Because the incomes of villagers tended to fluctuate and some people moved into the area while others departed, another round of village-wide identification was carried out in 2017.

Rich in natural beauty and scenic landscapes, Shibadong was hampered by its rugged terrain, which meant a lack of transportation and arable land. So the next step was to cultivate suitable businesses to help the locals to thrive.

Kiwi fruit was a suitable crop for the local environment, but the limited arable land and the scattered distribution of villages prevented Shibadong from developing kiwi farming on an industrial basis. Therefore, Shibadong rented land from a neighboring village on which to plant high-quality kiwis.

Meanwhile, the tourism industry is booming in the village, thanks to its unique Miao culture and special landscapes. Some villagers operate restaurants. Others run family inns.

Over 40 housewives have established a cooperative for producing and marketing Miao embroidery, an attractive form of intangible cultural heritage.

What is more, the village has arranged for locals to go out to study, launched a range of lectures to provide technical training and linked farmers with the market so that households can find ways to make money on their own terms.

Official figures estimate that over 90 percent of the registered impoverished population across China have received support in employment and industry-based relief.

All-round assistance

There are various reasons for a family to be trapped in poverty. Some are common, while others are unique.

Infrastructure has long been a weakness in rural development. With the goal of building a beautiful and livable village, Shibadong has been vigorously promoting ethnic folk customs throughout its construction.

The improvement of roads, drinking water, power grids, residential buildings, landscapes, tourism facilities, and public service facilities in the village have completely transformed the original situation, doing away with traffic jams, shabby cottages and a degraded environment.

During the hiatus caused by the COVID-19 outbreak, the village stepped up its infrastructure construction to prepare for the post-pandemic tourism boom.

Medical expenses used to be an unbearable burden for rural residents.

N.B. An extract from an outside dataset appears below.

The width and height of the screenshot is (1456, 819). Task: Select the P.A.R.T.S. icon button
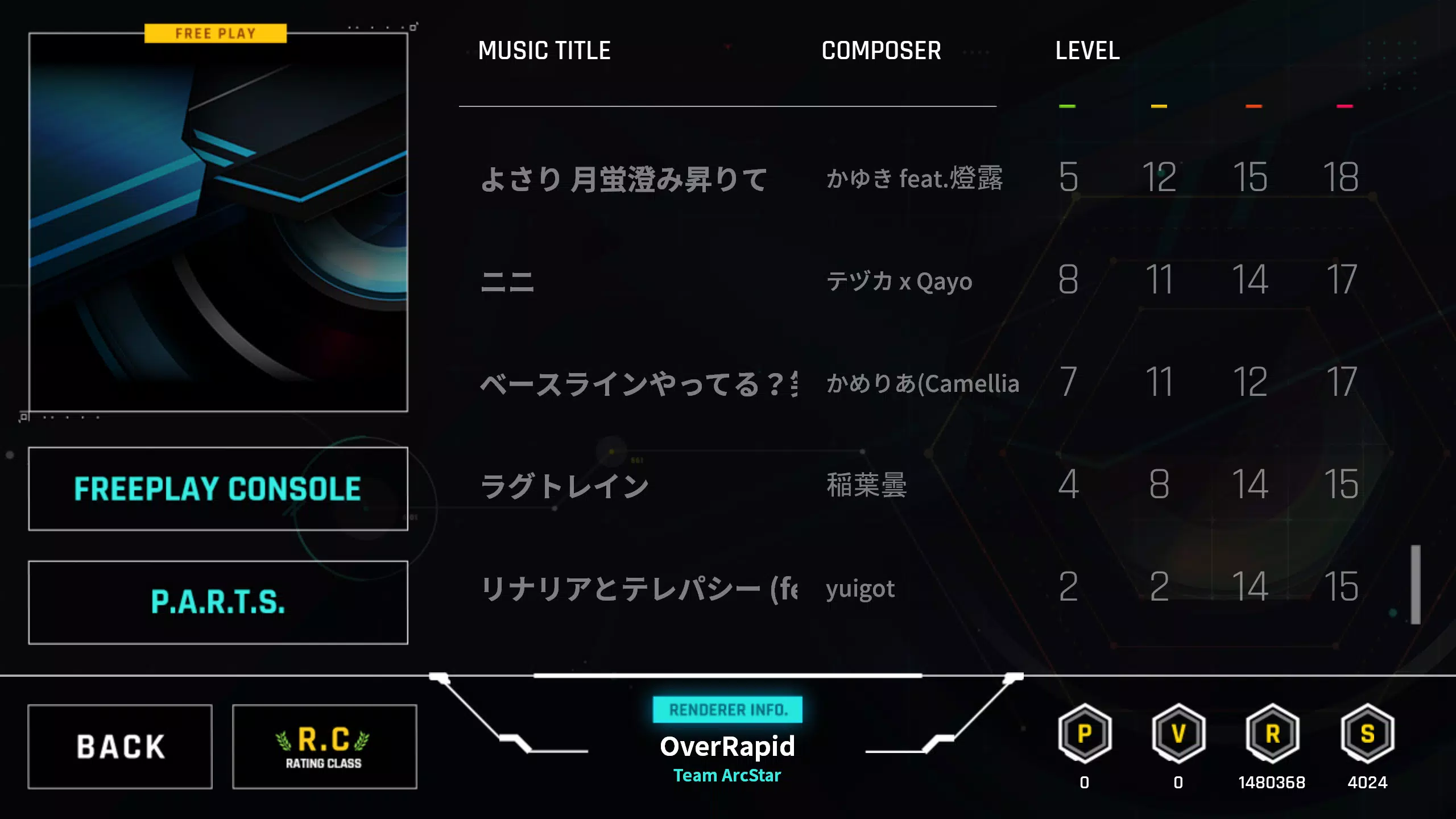pos(218,601)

But all the residents of Shibadong have now been covered by basic medical insurance and serious disease insurance. The Second People's Hospital of Hunan Province also set up a telemedicine site in the village.

Long Yuanzhang, an impoverished villager, was hospitalized for pulmonary infection last year. His insurance has covered 1,524 yuan (about US$214) out of the total medical bill of 1,544 yuan.

"The disease cost me almost nothing, thanks to the insurance," he said.

By the end of 2019, targeted medical insurance had helped 4.18 million impoverished people with health problems shake off poverty, data with the National Healthcare Security Administration showed.

For those households facing extreme difficulties, pairing-up assistance has been adopted. Soon after the anti-poverty team entered Shibadong, five officials paired up with the five most impoverished households.

From on-the-job training to getting loans, even setting up romantic dates for aged bachelors, the officials pooled their resources to tackle the most urgent difficulties for the villagers.

Back in 2013, the per capita disposable income of the 939 villagers in Shibadong was only 1,668 yuan, with 57 percent of the population living below the poverty line. In 2017, Shibadong officially ridded itself of poverty. In 2018, the village's per capita disposable income stood at 12,128 yuan.

The Chinese government vows to continue applying the current poverty alleviation standards, increasing the allocation of resources and taking stronger steps to implement poverty reduction measures. The aim is to ensure that all of China's remaining poor people are lifted out of poverty by deadline of 2020.